The national constitutions in these countries mandate gender equality, but law reform, implementation of laws and especially teaching of law beyond specific women and law courses, remains at best gender neutral and unresponsive to sex and gender analysis. Knowledge about gender issues has typically been confined to women’s law as a separate discipline at undergraduate and postgraduate level.
Thus there is a crucial need to mainstream knowledge about gender, non-discrimination, human rights and socio-economic rights into national legal education to have a broader impact on national law reform, policy formation and legal service delivery in the region.
Strengthened research and teaching capacity in Women’s Law
The project targets capacity building at four universities in Southern and Eastern Africa with assistance from the University of Oslo in teaching, curriculum revisions, supervision of master and PhD candidates and research.
Academic staff at the partner institutions will strengthen their research and teaching capacity to be able to integrate the right to gender equality, non-discrimination and relevant social and economic rights into courses taught and research produced.
Programmes and courses at both undergraduate and post-graduate level will be strengthened with new literature produced through joint research between north-south and south-south partners.
Building on 25 years of cooperation
From 1993 to 2012, Norway has supported the Masters in Women’s Law programme at the Southern and Eastern African Regional Centre for Women’s Law (SEARCWL) with approximately NOK 67 million.

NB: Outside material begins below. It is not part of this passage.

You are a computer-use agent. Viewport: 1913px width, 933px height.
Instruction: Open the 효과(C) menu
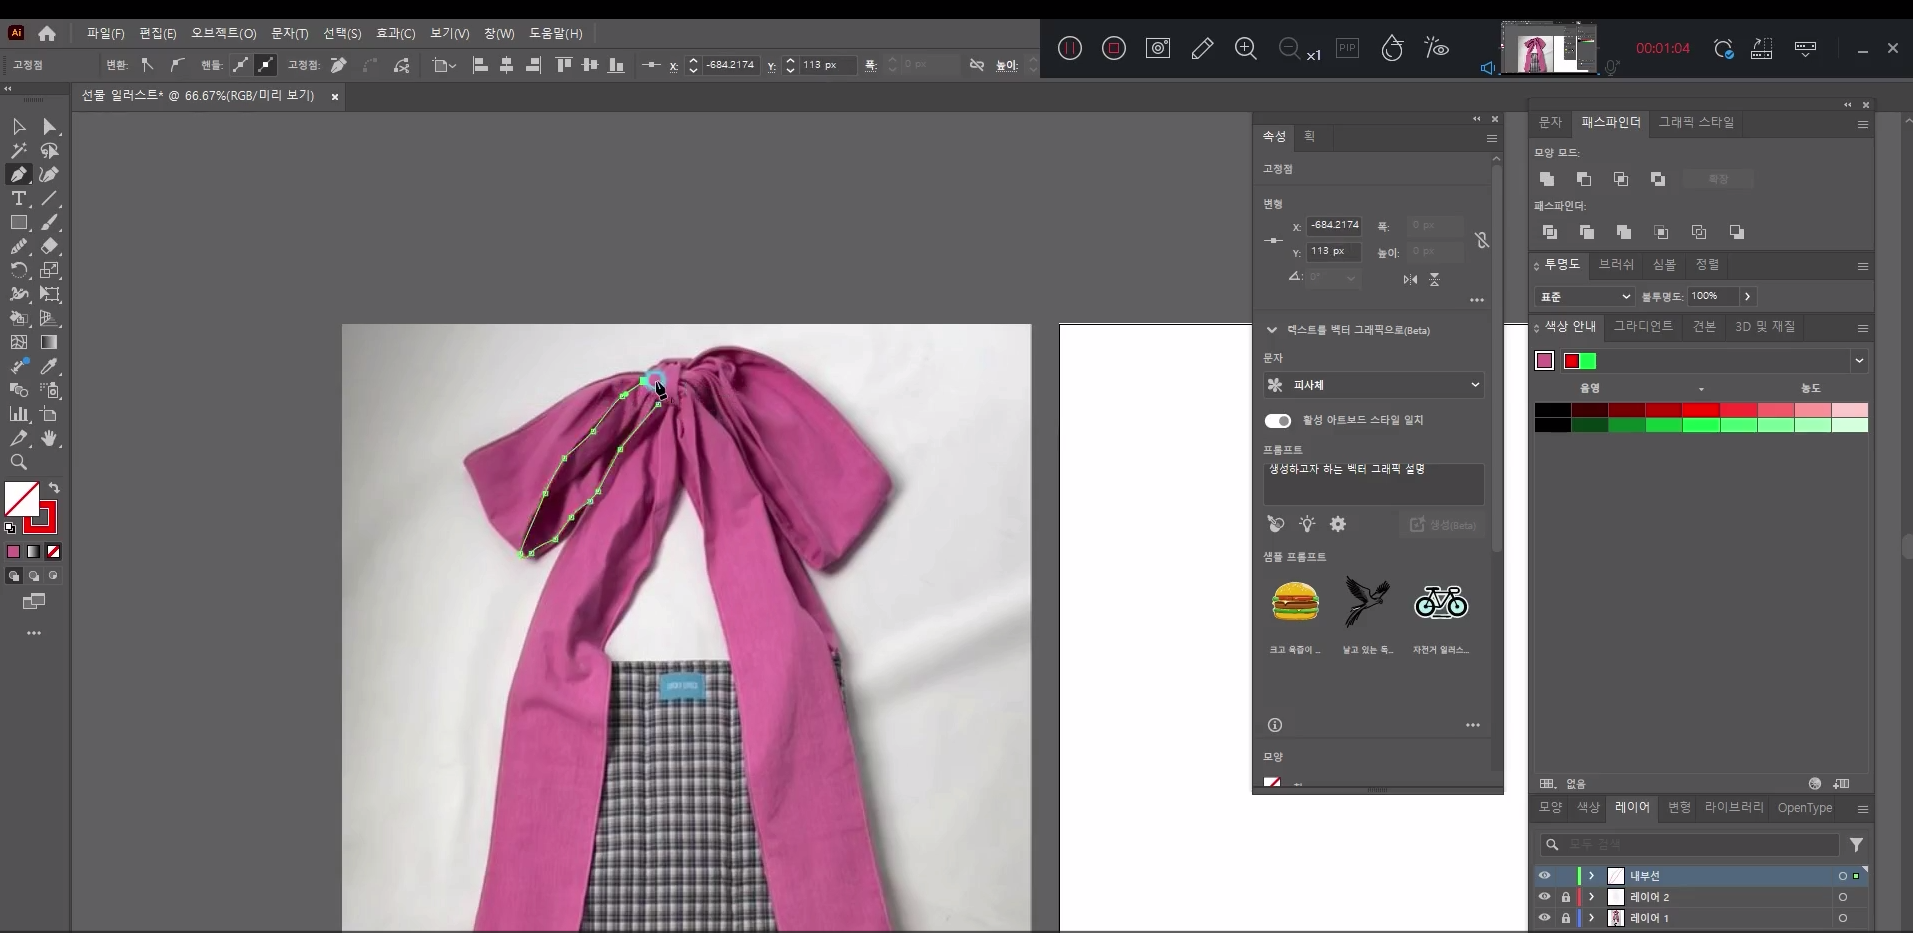pyautogui.click(x=395, y=33)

More than 200 students have graduates from countries throughout the region.
Staff and graduates have helped to write Zimbabwe’s legislation against violence against women. They have also contributed to a change in the law of inheritance and succession that gives women equal rights.
Students from Zambia’s police force are behind official guidelines for the investigation of violence against women and they have provided training on this subject.
In addition to individual capacity strengthening of university staff, the NORHED project will include capacity development at the institutional level, including system strengthening and infrastructure development, to build strong and sustainable academic institutions.
Key goals and achievements
Increased respect, promotion and protection of gender equality, non-discrimination and socio-economic rights in LMIC countries. Law school graduates from LMIC institutions will have the capacity to apply these standards in their professional work in legal institutions, such as courts, law reform bodies, law firms and legal NGOs.
The objectives of the project are
- Law school/faculty curricula at LMIC partner universities at all levels reformed with human rights, socio-economic rights, non-discrimination, equality and gender as core elements.
- Academic staff at LMIC partner institutions with strengthened academic, research and teaching capacity able to engage with high levels of legal and academic skills in the international arena with special emphasis on gender equality, non-discrimination and relevant socio-economic rights.
- Specially recruited masters’ students from groups experiencing discrimination on multiple grounds, such as the intersections of gender, ethnicity or disability participated equally with other master students at SEARCWL.
- Knowledge transfer between South-South and South-North institutions.
- ICT equipment available, and policies and systems developed to ensure sustainable capacity to educate and research at LMIC partner law schools/faculties.
- Administrative and financial systems improved and developed to meet academic, teaching and research requirements.